Oversized PCGS slab from limited-edition series
- Published: Jan 8, 2017, 7 AM
Readers Ask column from Jan. 23, 2017, issue of Coin World:
I enjoyed the article in Coin World about fancy slabs. I have the coin and bag pictured. Do you know the year it was issued? Is it rare, as stated on the slab? What is its value? It’s the only one I’ve seen.
Roger Bohn / Address withheld
According to the Professional Coin Grading Service (PCGS.com), the slab is referred to as “The Regency Holder,” a premium holder used “for rare and important coins.”
The oversized holder with dark green background does not carry the PCGS number on the grading insert, but has the PCGS hologram on the reverse side. The holder was “limited in popularity due to awkward size” and “is infrequently seen today,” according to PCGS, which added, “It is estimated approximately 700 coins were put into Regency Holders, roughly half of them Israeli coins from the Danny Kaye collection. Scarce.”
The Regency Holder was only in use from 1992 through 1994.

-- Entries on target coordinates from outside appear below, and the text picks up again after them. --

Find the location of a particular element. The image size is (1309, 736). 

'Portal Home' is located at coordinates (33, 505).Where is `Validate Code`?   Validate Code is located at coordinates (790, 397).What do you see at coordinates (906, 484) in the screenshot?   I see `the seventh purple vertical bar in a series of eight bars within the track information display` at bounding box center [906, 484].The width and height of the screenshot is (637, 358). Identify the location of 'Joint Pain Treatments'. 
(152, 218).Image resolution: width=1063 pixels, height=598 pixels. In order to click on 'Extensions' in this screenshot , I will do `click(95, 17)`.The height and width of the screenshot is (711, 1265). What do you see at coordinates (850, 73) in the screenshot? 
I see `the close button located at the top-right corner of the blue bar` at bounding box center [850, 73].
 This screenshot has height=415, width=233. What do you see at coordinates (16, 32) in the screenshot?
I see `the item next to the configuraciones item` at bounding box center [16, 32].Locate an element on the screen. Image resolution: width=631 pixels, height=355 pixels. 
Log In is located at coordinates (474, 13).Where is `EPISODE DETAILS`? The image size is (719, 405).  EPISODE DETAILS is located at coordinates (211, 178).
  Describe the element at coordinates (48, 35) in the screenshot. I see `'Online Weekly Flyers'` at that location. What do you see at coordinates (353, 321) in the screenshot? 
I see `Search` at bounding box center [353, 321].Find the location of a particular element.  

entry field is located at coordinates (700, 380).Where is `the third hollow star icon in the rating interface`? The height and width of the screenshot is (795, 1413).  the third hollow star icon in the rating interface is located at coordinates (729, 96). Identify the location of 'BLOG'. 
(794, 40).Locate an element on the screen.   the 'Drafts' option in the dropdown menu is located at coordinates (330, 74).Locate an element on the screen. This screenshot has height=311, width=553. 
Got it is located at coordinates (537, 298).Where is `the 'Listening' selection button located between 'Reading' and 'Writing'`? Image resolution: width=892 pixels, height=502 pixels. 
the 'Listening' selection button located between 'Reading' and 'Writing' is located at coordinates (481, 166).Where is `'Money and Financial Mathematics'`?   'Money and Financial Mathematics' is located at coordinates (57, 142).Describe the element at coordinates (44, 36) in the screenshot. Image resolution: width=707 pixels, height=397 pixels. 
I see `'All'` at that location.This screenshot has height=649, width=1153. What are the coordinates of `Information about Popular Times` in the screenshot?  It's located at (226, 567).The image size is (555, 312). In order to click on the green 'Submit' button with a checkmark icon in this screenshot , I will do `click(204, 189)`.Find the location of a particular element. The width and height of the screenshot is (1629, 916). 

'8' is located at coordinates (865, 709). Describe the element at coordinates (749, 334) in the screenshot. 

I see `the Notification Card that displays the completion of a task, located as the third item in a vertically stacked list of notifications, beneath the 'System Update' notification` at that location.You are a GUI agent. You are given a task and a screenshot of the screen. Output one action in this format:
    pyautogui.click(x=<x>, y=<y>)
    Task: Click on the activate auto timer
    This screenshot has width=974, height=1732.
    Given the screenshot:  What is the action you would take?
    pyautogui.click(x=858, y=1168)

While the holder itself is limited in number, the “rare” designation on the grading label for the 1849 Coronet gold $10 eagle in the holder refers to the Breen 6887 variety, as attributed in Walter Breen’s Complete Encyclopedia of U.S. and Colonial Coins. The coin is a double date variety. Parts of all four digits in the date show within and around the date. Part of a loop of an extra 9 shows through the left side of the circle of the 9. According to Breen, the obverse die later cracked through the first nine of 13 stars.
While Breen refers to the variety in his Complete Encyclopedia as “prohibitively rare,” U.S. gold coin specialist Doug Winter from Doug Winter Numismatics says “the variety is actually not that rare and sells for no real premium.” The rarity is the holder, which Winter says is usually far more in demand than the coin the holder contains.
Recorded sales at eBay show coins in Regency slabs have sold for significantly more than similarly graded coins in non-Regency holders.
PCGS founder David Hall was quoted in Coin World in 2013 stating that the oddly shaped Regency holders, often referred to as “coffins” in the hobby, were abandoned because of low demand.